То и дело подруливали «полуторки», санные повозки. Порой к нам из бункера отскакивали случайно две-три картофелины, мы с радостью и страхом — как бы нас не шуганули — кидались, хватали их и, нарезав тонкими блинчиками, обклеивали ими горячую трубу. Ежась от пронизывающего ветра, толкались, приплясывали в ожидании. Блинчики шипели, румянились, дурманя нас удивительными запахами. В желудке — сосущая пустота. Ждать далее совсем нет терпенья. Мы срывали блинчики, недопеченные, но хрустящие, и жевали их, обжигаясь и весело стуча зубами.
Но случались дни, когда бункер был закрыт и нам нечем было поживиться. Мы сиротливо жались друг к дружке возле трубы, с робкой надеждой поглядывая на дверь дрожжевой, где курился легкий парок. Ждали и стремглав бросались туда, если в дверях показывалась толстая и рябая тетя Глаша. Она приглашала нас в тесный полутемный коридорчик, выносила большущую, на полведра, кружку дрожжей и потчевала:
— Нате, родимые, пейте. Только скоренько, не то увидят, заругают меня.
Кружка шла по кругу, мы прилипали к ней замерзшими губами, взахлеб глотали сытные теплые дрожжи.
— Это ить живой хлебушек, — приговаривала тетя Глаша, и в такие минуты она казалась нам самым красивым и дорогим человеком на земле.
С дрожжами бывали перебои. Жалея нас, продрогших и голодных, Любаша — дочка тети Глаши, втихаря от матери раза два угостила нас бражкой.
Бражка, как и дрожжи, — вкусный хлебный напиток, только горчит немного.
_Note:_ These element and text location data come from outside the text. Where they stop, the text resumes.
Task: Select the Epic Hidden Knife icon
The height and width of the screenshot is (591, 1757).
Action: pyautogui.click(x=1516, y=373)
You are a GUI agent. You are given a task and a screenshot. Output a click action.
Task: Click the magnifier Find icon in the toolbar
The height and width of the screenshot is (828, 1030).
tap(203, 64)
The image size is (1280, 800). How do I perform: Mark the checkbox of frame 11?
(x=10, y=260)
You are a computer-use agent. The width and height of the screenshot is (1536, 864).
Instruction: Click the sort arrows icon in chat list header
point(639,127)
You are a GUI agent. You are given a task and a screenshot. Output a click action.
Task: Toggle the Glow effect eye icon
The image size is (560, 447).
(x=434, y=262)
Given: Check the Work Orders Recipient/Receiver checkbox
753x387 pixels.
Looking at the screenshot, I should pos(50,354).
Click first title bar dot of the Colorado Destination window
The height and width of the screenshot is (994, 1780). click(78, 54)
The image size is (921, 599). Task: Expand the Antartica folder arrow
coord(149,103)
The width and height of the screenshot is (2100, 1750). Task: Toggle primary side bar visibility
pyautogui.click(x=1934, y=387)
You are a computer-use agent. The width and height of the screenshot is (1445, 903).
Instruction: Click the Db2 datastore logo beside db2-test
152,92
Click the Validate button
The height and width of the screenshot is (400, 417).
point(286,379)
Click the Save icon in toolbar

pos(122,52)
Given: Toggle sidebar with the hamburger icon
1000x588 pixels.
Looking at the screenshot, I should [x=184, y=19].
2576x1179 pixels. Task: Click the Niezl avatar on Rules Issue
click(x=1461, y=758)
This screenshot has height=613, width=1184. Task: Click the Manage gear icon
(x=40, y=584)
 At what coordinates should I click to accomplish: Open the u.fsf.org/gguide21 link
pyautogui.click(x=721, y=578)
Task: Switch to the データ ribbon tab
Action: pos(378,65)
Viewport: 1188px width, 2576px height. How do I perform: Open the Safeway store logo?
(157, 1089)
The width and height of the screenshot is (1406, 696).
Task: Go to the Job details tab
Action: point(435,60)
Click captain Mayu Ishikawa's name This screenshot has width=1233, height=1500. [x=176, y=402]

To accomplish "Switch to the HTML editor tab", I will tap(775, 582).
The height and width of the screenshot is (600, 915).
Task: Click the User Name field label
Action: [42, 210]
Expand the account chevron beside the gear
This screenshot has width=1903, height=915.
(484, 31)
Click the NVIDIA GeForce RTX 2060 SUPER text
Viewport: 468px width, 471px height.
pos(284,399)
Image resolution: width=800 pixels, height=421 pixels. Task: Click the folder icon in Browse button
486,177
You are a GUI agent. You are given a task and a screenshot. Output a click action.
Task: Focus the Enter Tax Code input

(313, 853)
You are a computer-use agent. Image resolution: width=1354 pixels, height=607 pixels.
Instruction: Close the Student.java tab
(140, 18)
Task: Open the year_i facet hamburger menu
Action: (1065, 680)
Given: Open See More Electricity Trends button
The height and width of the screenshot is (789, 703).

От нее сытно и горячо внутри. Хлебнешь пять-шесть глотков, и уже нет мороза, ветра, в мире тепло, уютно и очень хочется спать.
Так и заснул однажды наш одноклассник Егорка Васянин. Увяз в сугробе возле своей избы, напротив окон, с десяток шагов не осилил. Снег казался ему теплым, метель пела песенку...
Мать шла с вечерней дойки и случайно наткнулась на него.
В школу Егорка вернулся месяца через два. Кисть левой руки у него отхватили в больнице. Собираясь из школы домой, мы помогали Егорке одеваться и всю дорогу напеременку несли его холщовую сумку с книжками...
Забыть бы эти горькие времена. Они лишают беззаботности, становишься строже, старше не по паспорту. Но забыть — значит, солгать. Памятью, как совестью, проверяешь себя...
Иногда близкие упрекают меня в излишнем хлебосольстве. Память помогает мне оправдаться, объяснить себя нынешнего: нет, это не хлебосольство, а скорее благодарность жизни и судьбе, поклонение ХЛЕБУ, который ныне у каждого есть, не переводится и потому стал почти незамечаемым, как воздух, которым дышим...
...Стасику я не нравлюсь вот такой — строгий, задумчивый.